---------- Provided text

Among those removed are video telehealth items that were introduced in 2011 for remote areas and specific settings and offered by GPs, medical specialists, midwives and nurse practitioners – except those provided by Aboriginal health workers, practice nurses and optometrists.
The 2002 telepsychiatry items will be replaced by video telehealth items introduced during the COVID-19 pandemic, while inpatient telehealth items introduced in September 2021 will no longer be available.
Although there are two new extended telephone consultation items for attendances 20 minutes or longer for patients in rural and remote communities, the COVID-19 hotspot telephone items offered by GPs for consultations longer than 20 minutes have been cut.
To avoid redundancy, superseded pre-COVID telehealth and associated items have been removed from the MBS, including GP and other medical practitioner mental health consultations and general attendances by video. Patient-end support items linked to pre-COVID telehealth services by GPs and other medical practitioners have ended as well.
Telehealth consultation items for nurse practitioners, midwifery, nursing and other allied health that were offered prior to the pandemic have also closed.
WHY IT MATTERS
Some healthcare leaders in the country have pointed out potential consequences of the MBS telehealth changes. Fran Boyle, president of the Clinical Oncology Society of Australia, told the Guardian Australia in a recent interview that patients will have a "major problem" with phone consultations that are no longer subsidised by the government.
A study published in October in the Journal of Telemedicine and Telecare pointed out from a survey that Australian patients prefer telehealth via phone than through videoconferencing, probably due to technical difficulties associated with the latter.
Australian Medical Association President Dr Omar Khorshid also told the same publication that given the ongoing pandemic, it would be better to extend the availability of the telehealth items instead of cutting them.
In another Guardian report, psychiatrist Dr Vivienne James of Gordon Clinic in Sydney, raised that it is not financially viable for them to continue seeing patients due to the MBS changes on telepsychiatry and that many mental health patients will be distressed if they would not be able to pay them.
THE LARGER CONTEXT
On 13 December, the Australian government announced a A$106 million ($76 million) budget over four years to make telehealth permanent, ensuring flexibility in healthcare delivery and continuous health consultations via phone or online. It noted that since March 2020, more than 16 million patients have received over 80 million COVID-19 telehealth services under the MBS and around 89,000 providers are now using telehealth services.

--------------------
---------- Supplied data

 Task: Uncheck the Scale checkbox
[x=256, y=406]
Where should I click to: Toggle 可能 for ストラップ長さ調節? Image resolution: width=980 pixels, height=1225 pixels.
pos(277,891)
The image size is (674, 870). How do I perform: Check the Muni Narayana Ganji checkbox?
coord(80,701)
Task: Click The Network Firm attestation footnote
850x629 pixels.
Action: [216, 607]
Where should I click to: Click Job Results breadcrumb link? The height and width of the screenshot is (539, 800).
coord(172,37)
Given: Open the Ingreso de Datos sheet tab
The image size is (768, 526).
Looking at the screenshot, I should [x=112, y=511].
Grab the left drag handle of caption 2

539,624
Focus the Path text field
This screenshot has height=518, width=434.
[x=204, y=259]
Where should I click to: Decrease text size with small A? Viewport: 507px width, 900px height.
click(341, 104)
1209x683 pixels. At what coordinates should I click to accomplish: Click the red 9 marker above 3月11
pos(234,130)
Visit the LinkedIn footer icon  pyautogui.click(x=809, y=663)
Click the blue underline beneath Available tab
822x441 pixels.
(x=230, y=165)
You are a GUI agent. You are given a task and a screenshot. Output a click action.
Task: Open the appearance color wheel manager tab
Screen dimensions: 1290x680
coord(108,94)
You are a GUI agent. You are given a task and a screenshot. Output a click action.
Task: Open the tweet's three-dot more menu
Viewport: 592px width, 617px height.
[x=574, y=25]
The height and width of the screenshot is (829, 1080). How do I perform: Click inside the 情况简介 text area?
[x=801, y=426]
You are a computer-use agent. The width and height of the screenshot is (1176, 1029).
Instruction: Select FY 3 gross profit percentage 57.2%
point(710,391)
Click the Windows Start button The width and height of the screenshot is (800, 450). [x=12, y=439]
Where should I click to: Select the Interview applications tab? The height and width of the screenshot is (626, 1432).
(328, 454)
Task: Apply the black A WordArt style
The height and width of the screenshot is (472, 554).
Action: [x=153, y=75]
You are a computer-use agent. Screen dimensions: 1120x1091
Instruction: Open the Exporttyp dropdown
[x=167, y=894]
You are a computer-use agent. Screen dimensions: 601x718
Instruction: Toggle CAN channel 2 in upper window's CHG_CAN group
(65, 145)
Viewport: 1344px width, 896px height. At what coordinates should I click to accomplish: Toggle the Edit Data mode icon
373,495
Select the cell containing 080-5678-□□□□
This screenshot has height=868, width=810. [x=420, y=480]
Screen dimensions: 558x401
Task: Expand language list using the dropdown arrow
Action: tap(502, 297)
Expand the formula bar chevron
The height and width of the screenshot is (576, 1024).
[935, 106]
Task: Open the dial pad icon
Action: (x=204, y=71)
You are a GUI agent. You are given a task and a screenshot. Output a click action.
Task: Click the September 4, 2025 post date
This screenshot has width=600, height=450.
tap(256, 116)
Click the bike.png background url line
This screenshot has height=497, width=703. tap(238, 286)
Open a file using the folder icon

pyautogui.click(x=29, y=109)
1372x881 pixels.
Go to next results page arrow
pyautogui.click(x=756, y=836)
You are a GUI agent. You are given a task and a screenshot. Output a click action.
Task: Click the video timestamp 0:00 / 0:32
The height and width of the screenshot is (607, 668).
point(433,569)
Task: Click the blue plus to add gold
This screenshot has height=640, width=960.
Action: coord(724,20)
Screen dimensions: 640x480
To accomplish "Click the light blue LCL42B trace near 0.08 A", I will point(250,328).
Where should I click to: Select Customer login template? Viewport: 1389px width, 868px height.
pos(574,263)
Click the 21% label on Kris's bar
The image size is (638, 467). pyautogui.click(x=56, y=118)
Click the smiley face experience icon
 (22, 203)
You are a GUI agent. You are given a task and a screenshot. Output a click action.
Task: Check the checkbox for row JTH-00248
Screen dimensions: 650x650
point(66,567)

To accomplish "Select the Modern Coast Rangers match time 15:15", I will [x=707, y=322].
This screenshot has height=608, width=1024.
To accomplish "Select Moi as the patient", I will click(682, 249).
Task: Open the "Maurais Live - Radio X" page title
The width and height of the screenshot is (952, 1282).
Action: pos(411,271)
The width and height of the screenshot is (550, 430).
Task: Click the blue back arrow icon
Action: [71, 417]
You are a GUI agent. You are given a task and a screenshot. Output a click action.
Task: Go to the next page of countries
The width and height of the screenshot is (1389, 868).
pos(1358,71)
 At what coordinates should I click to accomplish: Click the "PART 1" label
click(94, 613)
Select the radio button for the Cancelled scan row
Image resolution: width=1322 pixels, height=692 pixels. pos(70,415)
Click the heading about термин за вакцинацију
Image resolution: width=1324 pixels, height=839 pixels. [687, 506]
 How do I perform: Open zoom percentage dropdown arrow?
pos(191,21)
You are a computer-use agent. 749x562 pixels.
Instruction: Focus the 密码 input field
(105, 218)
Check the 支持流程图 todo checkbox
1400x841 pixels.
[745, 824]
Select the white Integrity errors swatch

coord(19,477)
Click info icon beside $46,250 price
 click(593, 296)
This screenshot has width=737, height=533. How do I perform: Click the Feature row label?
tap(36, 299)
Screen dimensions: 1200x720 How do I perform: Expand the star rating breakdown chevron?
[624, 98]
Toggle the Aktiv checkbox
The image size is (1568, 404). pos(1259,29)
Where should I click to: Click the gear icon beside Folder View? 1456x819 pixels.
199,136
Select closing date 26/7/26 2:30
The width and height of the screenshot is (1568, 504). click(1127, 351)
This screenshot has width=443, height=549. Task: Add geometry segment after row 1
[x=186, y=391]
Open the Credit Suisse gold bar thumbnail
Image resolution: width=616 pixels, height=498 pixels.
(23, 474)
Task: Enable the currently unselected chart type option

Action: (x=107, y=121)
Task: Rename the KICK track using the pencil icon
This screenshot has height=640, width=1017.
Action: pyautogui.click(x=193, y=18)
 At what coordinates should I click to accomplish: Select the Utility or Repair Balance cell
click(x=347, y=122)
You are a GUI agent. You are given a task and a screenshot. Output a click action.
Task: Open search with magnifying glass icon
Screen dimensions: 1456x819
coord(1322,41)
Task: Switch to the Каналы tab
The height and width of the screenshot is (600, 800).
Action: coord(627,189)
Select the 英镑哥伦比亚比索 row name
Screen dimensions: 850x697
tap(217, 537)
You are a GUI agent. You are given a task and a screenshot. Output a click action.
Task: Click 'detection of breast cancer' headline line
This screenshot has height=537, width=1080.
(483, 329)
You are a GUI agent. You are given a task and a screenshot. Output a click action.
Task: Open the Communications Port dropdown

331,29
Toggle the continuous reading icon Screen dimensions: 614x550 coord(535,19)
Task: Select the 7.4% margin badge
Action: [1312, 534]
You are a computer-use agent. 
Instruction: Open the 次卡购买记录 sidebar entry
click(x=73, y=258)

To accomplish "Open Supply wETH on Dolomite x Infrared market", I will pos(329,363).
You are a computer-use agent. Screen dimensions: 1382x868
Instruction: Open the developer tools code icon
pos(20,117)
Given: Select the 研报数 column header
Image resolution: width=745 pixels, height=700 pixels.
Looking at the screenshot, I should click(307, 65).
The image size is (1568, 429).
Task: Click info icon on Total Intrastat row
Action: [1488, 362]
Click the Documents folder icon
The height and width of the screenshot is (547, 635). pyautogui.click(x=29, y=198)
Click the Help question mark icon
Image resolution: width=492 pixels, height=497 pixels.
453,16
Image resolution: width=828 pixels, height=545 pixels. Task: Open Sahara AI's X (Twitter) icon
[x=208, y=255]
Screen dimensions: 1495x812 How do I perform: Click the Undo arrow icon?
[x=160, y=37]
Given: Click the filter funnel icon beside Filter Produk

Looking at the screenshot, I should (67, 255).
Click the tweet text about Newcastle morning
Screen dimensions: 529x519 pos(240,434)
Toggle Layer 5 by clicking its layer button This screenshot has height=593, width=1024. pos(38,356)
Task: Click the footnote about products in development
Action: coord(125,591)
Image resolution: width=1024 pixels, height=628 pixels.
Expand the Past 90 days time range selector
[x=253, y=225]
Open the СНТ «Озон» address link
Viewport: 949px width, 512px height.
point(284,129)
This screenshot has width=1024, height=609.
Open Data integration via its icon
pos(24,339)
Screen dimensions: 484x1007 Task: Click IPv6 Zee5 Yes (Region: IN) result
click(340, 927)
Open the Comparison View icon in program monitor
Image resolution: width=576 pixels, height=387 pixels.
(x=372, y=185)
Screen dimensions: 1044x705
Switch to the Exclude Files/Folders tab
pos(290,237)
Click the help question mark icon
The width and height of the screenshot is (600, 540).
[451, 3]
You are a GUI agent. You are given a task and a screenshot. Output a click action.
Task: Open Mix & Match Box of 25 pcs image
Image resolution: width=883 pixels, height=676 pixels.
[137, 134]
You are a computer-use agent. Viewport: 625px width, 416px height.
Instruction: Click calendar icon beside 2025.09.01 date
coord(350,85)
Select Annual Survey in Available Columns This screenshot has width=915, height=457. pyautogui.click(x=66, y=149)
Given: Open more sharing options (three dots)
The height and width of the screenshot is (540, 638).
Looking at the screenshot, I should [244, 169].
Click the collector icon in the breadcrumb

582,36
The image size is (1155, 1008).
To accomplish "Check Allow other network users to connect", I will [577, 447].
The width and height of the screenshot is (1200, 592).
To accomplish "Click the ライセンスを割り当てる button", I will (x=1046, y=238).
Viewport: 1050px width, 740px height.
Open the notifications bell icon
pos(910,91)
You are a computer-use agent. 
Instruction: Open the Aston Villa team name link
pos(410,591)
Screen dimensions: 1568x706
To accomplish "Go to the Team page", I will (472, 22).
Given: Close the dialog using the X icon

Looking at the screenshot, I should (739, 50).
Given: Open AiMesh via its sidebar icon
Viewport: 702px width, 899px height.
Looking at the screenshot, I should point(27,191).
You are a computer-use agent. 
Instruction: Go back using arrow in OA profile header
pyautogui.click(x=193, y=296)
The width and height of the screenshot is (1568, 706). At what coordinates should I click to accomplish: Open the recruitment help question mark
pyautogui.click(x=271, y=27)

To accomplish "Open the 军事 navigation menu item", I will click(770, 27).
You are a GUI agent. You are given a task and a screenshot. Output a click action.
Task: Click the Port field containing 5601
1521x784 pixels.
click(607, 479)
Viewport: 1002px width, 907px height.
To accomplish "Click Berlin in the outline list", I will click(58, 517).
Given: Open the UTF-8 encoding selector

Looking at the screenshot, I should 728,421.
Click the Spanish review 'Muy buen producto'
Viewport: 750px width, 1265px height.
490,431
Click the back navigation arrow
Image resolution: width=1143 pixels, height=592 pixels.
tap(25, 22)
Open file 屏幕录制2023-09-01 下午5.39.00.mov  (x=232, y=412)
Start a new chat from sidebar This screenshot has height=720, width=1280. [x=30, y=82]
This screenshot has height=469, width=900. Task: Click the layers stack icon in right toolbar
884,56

--------------------

(Activity A)
For each statement, answer yes or no according to the telehealth article, and quote the words from it that settle the answer.
(i) Inpatient telehealth items introduced in September 2021 will remain available.
(ii) The 2002 telepsychiatry items will be replaced by video telehealth items introduced during the COVID-19 pandemic.
(iii) The survey found that Australian patients prefer videoconferencing to phone telehealth.
(Activity B) Echo the telehealth article word for word, everything from "Although there are" down to "have been cut.".
The entries aren't needed for this work.

(Task answer A)
(i) No: "inpatient telehealth items introduced in September 2021 will no longer be available"
(ii) Yes: "The 2002 telepsychiatry items will be replaced by video telehealth items introduced during the COVID-19 pandemic"
(iii) No: "Australian patients prefer telehealth via phone than through videoconferencing"

(Task answer B)
Although there are two new extended telephone consultation items for attendances 20 minutes or longer for patients in rural and remote communities, the COVID-19 hotspot telephone items offered by GPs for consultations longer than 20 minutes have been cut.